We also use this “as code” approach for compliance.  Two thirds of cloud attacks could be stopped by checking configurations.  Our Mage platform also has “Security and Compliance as Code” modules for doing Cloud Security Posture Management (CSPM).  Here we reuse the organizations’ read only cloud credentials that we leverage for our PTaC cloud modules to also look test for CIS compliance and misconfigurations using our custom assessment templates. 

Another key element to the success of the solutions, is its ability to quickly and easily preform targeting and analysis activities on all data collected. As our experts execute penetrating testing operations, both host-based and network-based telemetry from the operations are sent to our observability pipeline, which processes the data, and stores in within an easily searchable data lake. This data can then be examined both in near real-time to find interesting insights, and retrospectively when new exploits are released to find potential vulnerable targets. 

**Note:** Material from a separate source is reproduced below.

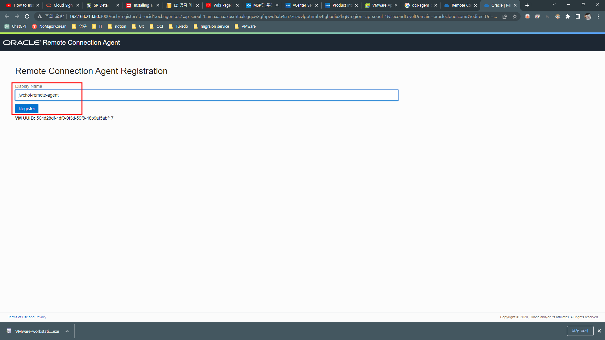Switch to the SR Detail tab

(x=101, y=5)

Leveraging these leaps forward in force multiplier technologies, we have created services aimed at all levels of need and designed to meet even the most discerning clients.  Our aim is to provide expert level offensive security services, once reserved for only the largest of budgets, to any organization. 

Firstly, PTaaS ( Penetrating Testing as a Service ) provides you with an annual focused assessment to meet all your traditional security requirements (e.g. PCI, SOC2, etc.), continuous OSINT to monitor for notable information throughout the year (e.g. new breached creds). 

Secondly, PTaaS+ ( Penetrating Testing as a Service Plus ) provides in addition to the PTaaS services (e.g. in addition to the annual assessment), continuous testing of your external applications and networks for the latest zero-day and n-day exploits. Furthermore, we will continuously test your Cloud (AWS, Azure, & GCP) environment for the latest applicable access vectors (e.g. cloud sprawl with overly permissive service accounts/roles, etc.). As part of continuously monitoring your cloud we provide continuous cloud security posture management running compliance-as-code to provide insights into compliance with industry standard benchmarks or custom corporate policies.  At S2 we always go above and beyond the competition, hence we will even preform continuous quarterly phishing exercises and provide you with the key metrics on how users operated under these social engineering engagements.  

Thirdly, RTaaS (Red Teaming as a Service ) provides all the features of both PTaaS and PTaaS+, but additionally adds continuous internal testing operations, to ensure continuous testing of your attack surfaces are covered. 

S2 Security’s solution creates an offensively focused Managed Security Service (MSS) which combines the best of the traditional artful pentesting with a modern and scalable service offering, enabling our clients to sleep easier at night, knowing we are continuously providing visibility into which security issues are real threats to your organization.